TensorFlow placeholder error
robinsloan opened this issue · 8 comments
I'm very excited to see this project here -- I've been wondering about this technique ever since reading the paper!
I'm encountering a problem when I try to run main.py. It completes the first epoch of training, with this result…
Epoch: 1 Train costs: -0.670
Epoch: 1 Train KL divergence: -4.003
Epoch: 1 Train reconstruction costs: 0.000
…but then when it switches to testing, it halts at the first batch with this error:
InvalidArgumentError (see above for traceback): You must feed a value for placeholder tensor 'Train/Model/Placeholder' with dtype int32 and shape [32,5]
Have you encountered errors like this before? Any advice?
Thanks for your consideration!
Hi @robinsloan , thank you for starring this repo :-) Yes, I've also encountered this error on my two machines. One of my machine continued to run at both train and test time despite the error, while the other halted. I still couldn't figure out why. Plus, the code inside is still buggy, so very likely I'll rewrite the whole code based on tensorflow's seq2seq example before 12/17. Sorry for that bug.
@Chung-I have you modified the code to avoid error pointed by the @robinsloan because i am getting following error on during test time while running main.py
Epoch: 1 test Variational Lower Bound: -8589851.262
Epoch: 1 test KL divergence: -4416.019
Epoch: 1 test reconstruction costs: -334426.830
outputfile created
InvalidArgumentError (see above for traceback): You must feed a value for placeholder tensor 'Train/Model/Placeholder' with dtype int32 and shape [128,5]

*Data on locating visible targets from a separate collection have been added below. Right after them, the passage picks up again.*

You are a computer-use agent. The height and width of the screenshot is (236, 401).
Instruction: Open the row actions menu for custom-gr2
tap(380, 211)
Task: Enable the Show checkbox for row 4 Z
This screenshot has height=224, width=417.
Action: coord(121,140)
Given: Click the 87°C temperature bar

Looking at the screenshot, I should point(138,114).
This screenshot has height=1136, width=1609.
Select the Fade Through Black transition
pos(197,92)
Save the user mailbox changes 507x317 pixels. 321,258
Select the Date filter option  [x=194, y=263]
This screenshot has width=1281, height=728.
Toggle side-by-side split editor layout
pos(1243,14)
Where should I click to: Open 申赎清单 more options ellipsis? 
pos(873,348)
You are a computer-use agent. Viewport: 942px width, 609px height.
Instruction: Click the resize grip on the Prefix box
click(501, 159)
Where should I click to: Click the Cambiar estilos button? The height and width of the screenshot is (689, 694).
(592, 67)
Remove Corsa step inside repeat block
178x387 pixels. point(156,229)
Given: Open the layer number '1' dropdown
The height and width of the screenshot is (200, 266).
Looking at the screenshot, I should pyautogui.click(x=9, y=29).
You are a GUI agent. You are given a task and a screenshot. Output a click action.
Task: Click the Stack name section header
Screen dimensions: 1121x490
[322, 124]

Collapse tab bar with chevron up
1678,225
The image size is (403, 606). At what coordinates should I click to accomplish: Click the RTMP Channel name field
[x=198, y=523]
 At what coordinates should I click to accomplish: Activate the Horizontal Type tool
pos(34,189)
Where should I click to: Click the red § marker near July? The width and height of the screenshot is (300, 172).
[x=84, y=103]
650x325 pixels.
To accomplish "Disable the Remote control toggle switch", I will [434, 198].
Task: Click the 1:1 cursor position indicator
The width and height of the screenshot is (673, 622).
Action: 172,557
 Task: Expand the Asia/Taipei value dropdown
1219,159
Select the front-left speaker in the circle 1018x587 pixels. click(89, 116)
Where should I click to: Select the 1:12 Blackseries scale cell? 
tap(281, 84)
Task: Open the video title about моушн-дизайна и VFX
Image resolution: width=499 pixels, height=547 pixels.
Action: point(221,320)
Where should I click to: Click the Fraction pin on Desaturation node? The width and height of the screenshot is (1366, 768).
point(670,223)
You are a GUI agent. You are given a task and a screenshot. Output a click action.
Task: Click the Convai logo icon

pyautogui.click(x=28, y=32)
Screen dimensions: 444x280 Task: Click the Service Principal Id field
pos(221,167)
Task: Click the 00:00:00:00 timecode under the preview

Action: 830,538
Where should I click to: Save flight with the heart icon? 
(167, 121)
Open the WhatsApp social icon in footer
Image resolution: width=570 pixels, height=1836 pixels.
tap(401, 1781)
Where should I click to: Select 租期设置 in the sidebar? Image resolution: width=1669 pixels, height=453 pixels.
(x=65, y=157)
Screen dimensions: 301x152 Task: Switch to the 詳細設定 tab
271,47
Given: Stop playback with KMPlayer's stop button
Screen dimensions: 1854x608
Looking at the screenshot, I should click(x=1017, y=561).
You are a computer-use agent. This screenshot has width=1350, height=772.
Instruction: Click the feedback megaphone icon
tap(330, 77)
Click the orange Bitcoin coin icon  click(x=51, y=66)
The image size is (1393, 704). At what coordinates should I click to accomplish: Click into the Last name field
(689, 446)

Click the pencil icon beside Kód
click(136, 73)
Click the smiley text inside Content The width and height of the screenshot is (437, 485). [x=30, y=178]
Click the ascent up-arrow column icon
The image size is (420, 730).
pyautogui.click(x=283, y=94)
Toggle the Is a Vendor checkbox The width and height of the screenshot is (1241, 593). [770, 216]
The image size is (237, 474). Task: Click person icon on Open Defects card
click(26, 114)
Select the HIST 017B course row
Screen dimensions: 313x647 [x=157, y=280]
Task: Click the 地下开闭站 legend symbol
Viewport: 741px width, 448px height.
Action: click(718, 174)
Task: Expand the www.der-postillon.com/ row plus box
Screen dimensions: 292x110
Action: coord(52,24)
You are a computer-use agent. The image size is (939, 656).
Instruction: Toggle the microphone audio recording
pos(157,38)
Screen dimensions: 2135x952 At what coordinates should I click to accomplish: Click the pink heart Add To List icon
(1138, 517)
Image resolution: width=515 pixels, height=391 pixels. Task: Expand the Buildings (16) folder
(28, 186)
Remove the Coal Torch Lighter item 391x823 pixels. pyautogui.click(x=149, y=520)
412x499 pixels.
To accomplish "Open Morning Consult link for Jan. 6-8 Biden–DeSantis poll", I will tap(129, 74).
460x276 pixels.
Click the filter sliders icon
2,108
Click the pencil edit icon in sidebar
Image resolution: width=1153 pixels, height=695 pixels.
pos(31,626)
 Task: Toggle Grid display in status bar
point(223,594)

[[Node: Train/Model/Placeholder = Placeholder dtype=DT_INT32, shape=[128,5], _device="/job:localhost/replica:0/task:0/cpu:0"]]
One more question, which version of tensorflow are you using?
@gourango01 sorry for that, but this repo has been abandoned, and I'm working on another repo implementing Variational Recurrent Autoencoder based on tensorflow's seq2seq example. I have a workable version of the repo in my local, but I haven't finished the docs yet, and currently the code on master is not runnable. I'll update that ASAP.
@Chung-I It looks like you've published something new -- this is exciting! I'm eager to try it out.
@robinsloan thanks for patiently waiting. I've updated the README.md. Please let me know if there's any bug.
@Chung-I when i use multiple buckets instead of one,for ex. "buckets": [[5,6],[10,11],[15,16],[20,21],[57,58]] then code works fine during training, even though placeholders for encoder_input and decoder_input is initialised corresponding to the largest bucket(in above ex. [57,58]) and code executes through the step() function in seq2seq_model.py. But things stop working for sample or interpolate mode and getting placeholder error, expecting input equivalent to the largest bucket size. For ex. for sentence of length 6: "link to apply for MS admissions", it maps to second bucket in above list and getting following error:
You must feed a value for placeholder tensor 'encoder10' with dtype int32
[[Node: encoder10 = Placeholder dtype=DT_INT32, shape=[], _device="/job:localhost/replica:0/task:0/cpu:0"]]
@gourango01 Thanks for the bug report. I've pushed some code that should fixed the bug.
@Chung-I I wonder whether you have got this kind of error: FailedPreconditionError (see above for traceback): Attempting to use uninitialized value enc_embedding? And what is the main difference between this repo and the new one? I have taken a glance at that. Seems they have similar skeleton. Thanks!